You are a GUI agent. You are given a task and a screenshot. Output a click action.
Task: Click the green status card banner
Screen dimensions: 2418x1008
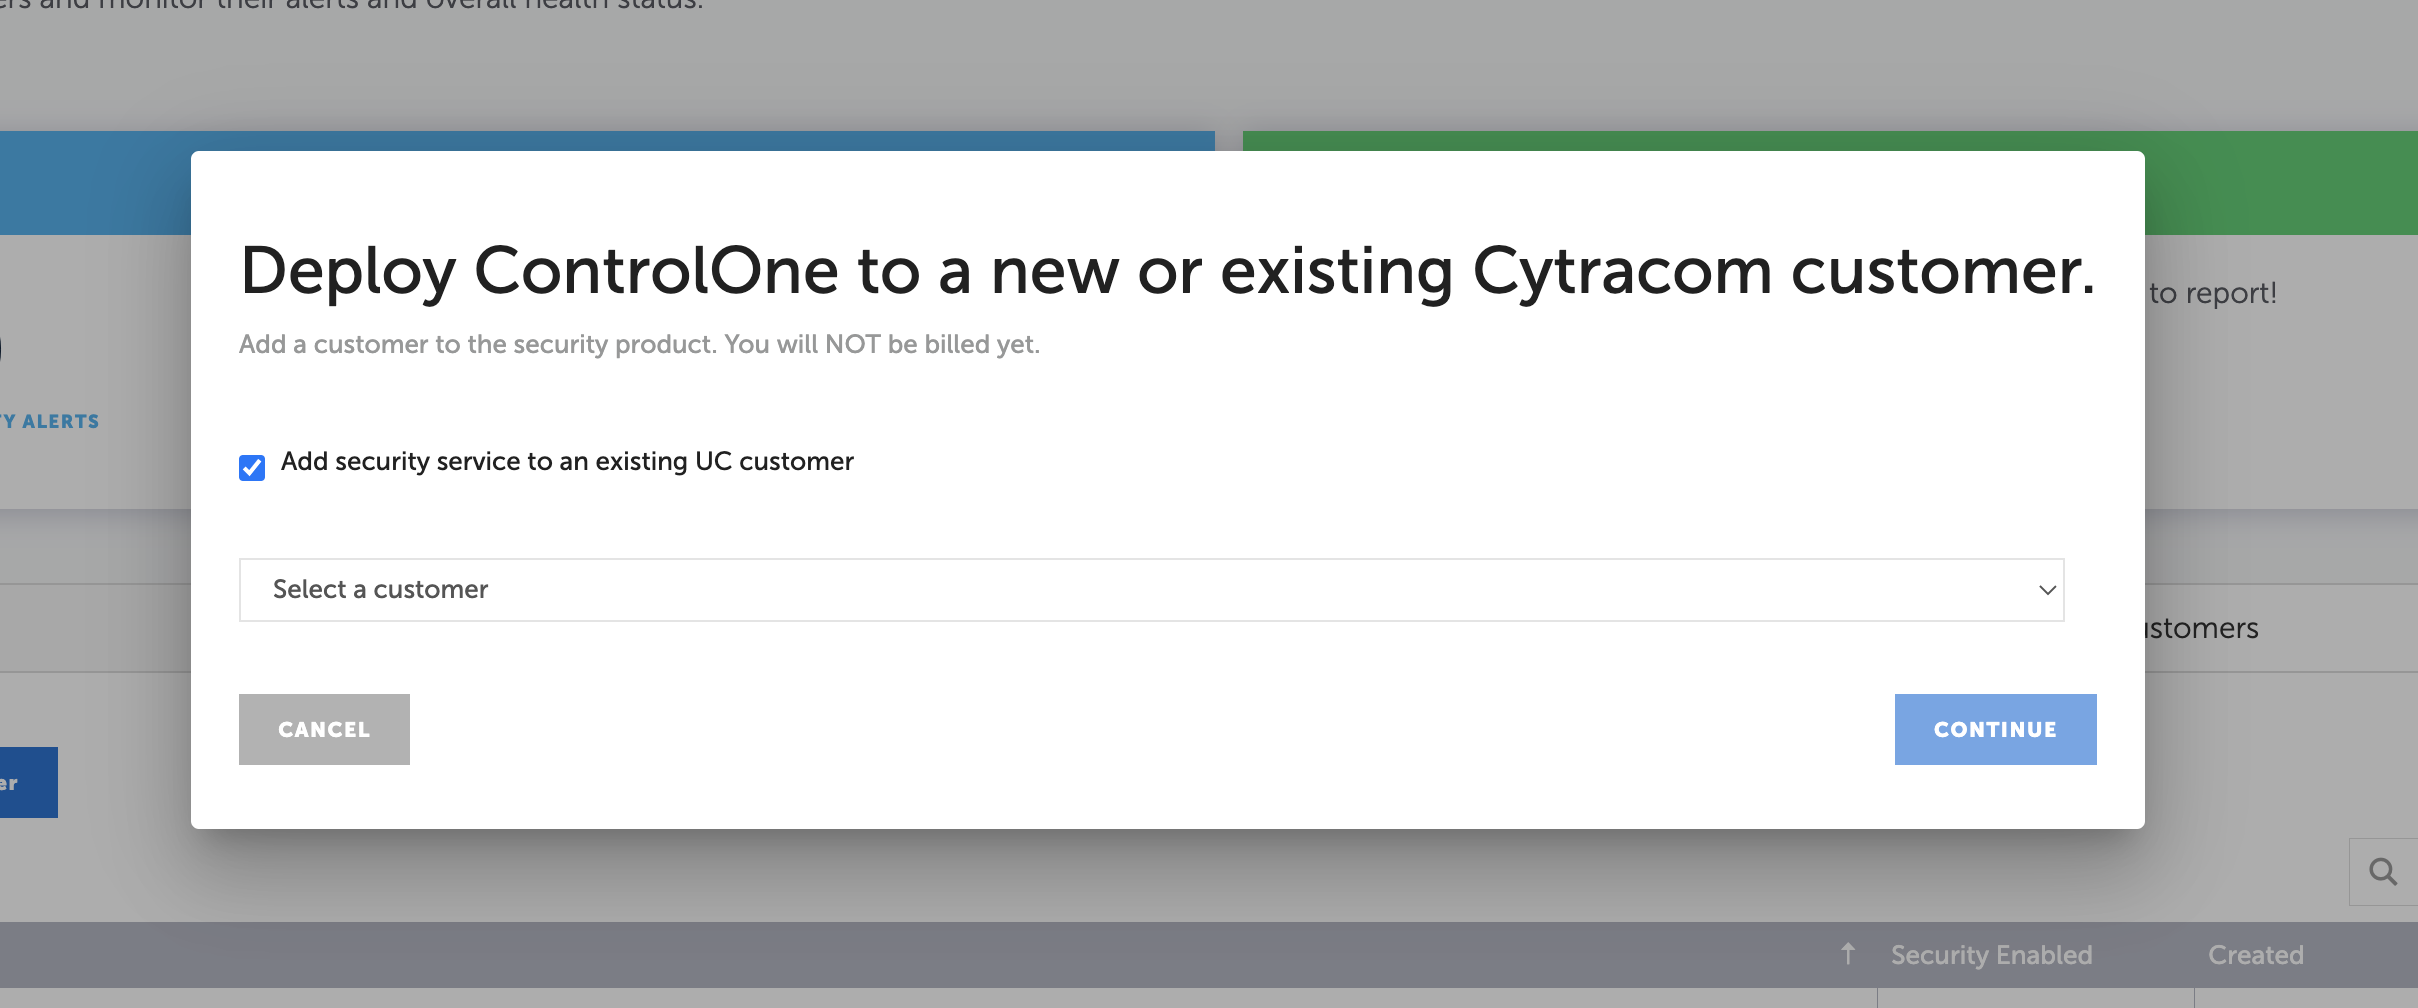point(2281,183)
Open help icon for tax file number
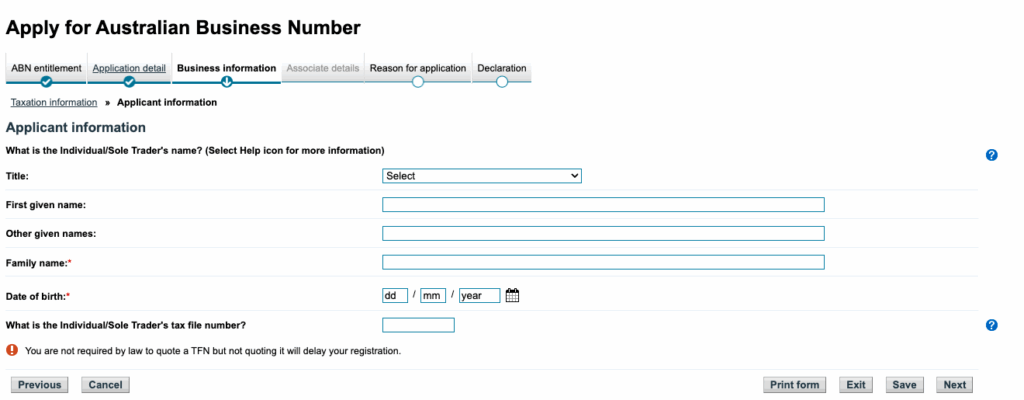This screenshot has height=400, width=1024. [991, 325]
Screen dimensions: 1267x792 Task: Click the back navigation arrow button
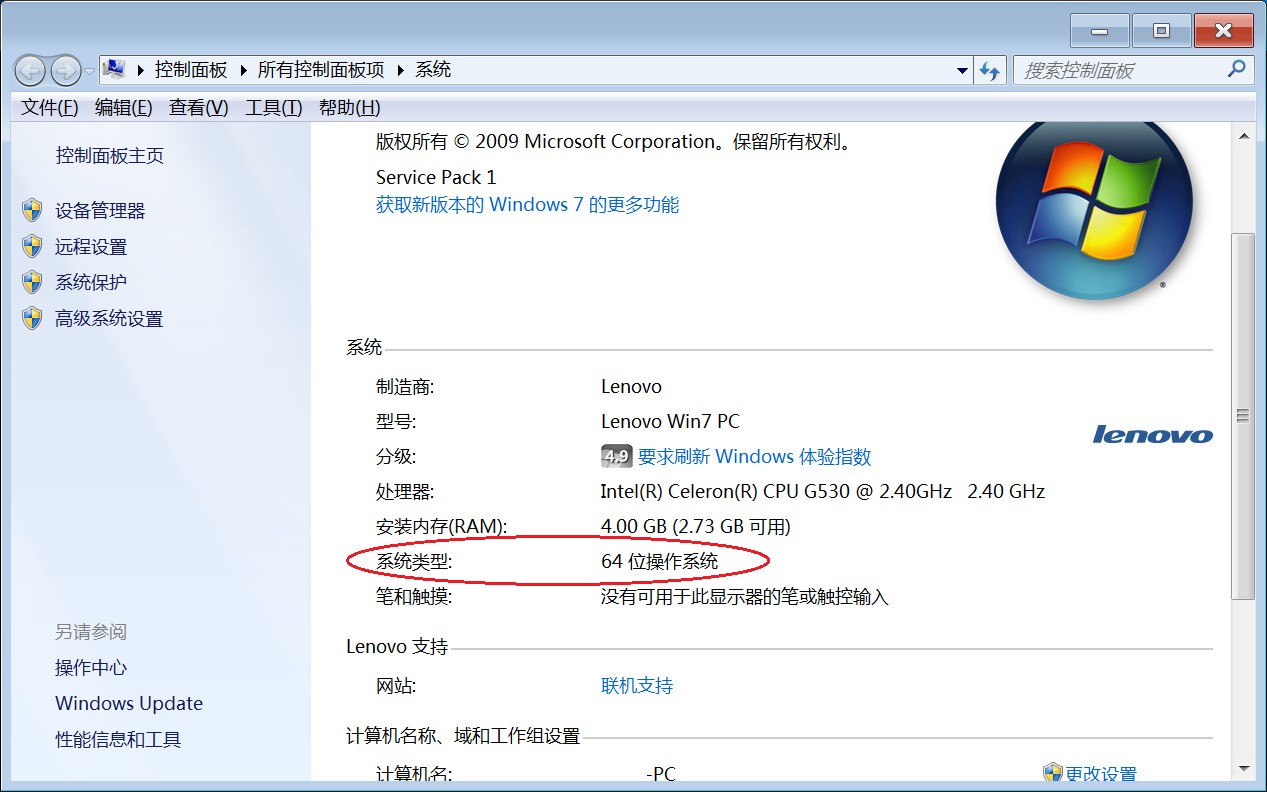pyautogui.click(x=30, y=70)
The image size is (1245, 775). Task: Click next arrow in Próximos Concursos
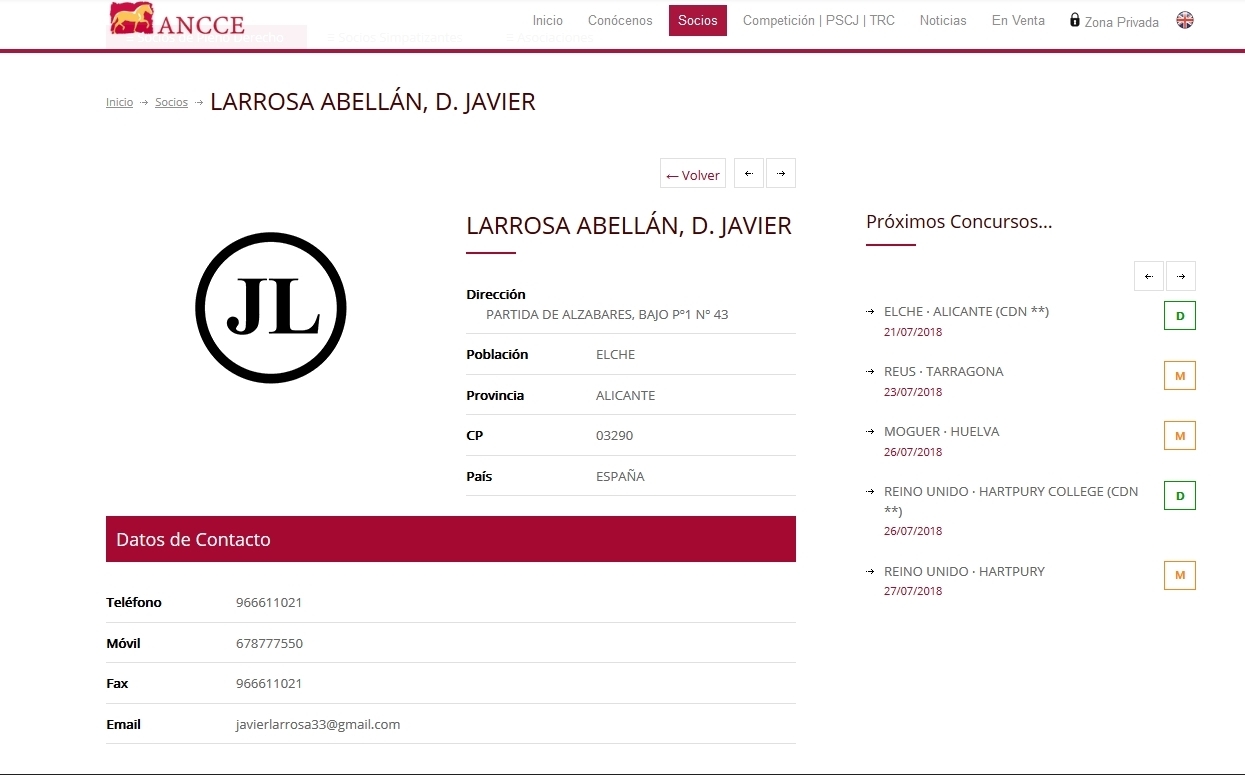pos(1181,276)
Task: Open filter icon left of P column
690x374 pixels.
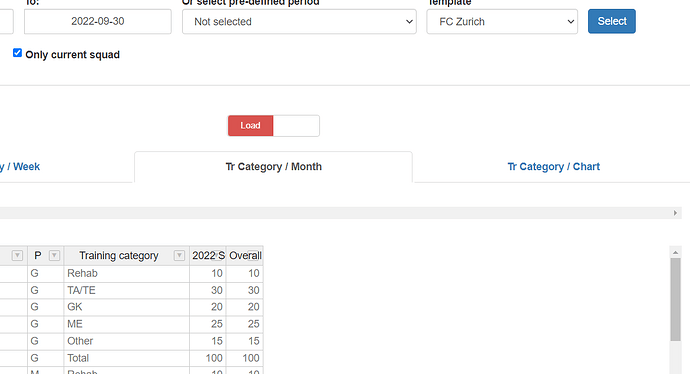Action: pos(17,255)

◇ ◇ ◇ ◇ ◇ ◇ ◇

* **TASK GOAL**
The final stretch of the data, from the line with "Screen dimensions: 1267x792" through its last line, is to be retyped exactly; pictures are not part of the copy.

* **WRITTEN SOLUTION**
Screen dimensions: 1267x792 Task: Click the back navigation arrow button
pyautogui.click(x=30, y=70)
The image size is (1245, 775). Task: Click next arrow in Próximos Concursos
pos(1181,276)
Task: Open filter icon left of P column
690x374 pixels.
Action: pos(17,255)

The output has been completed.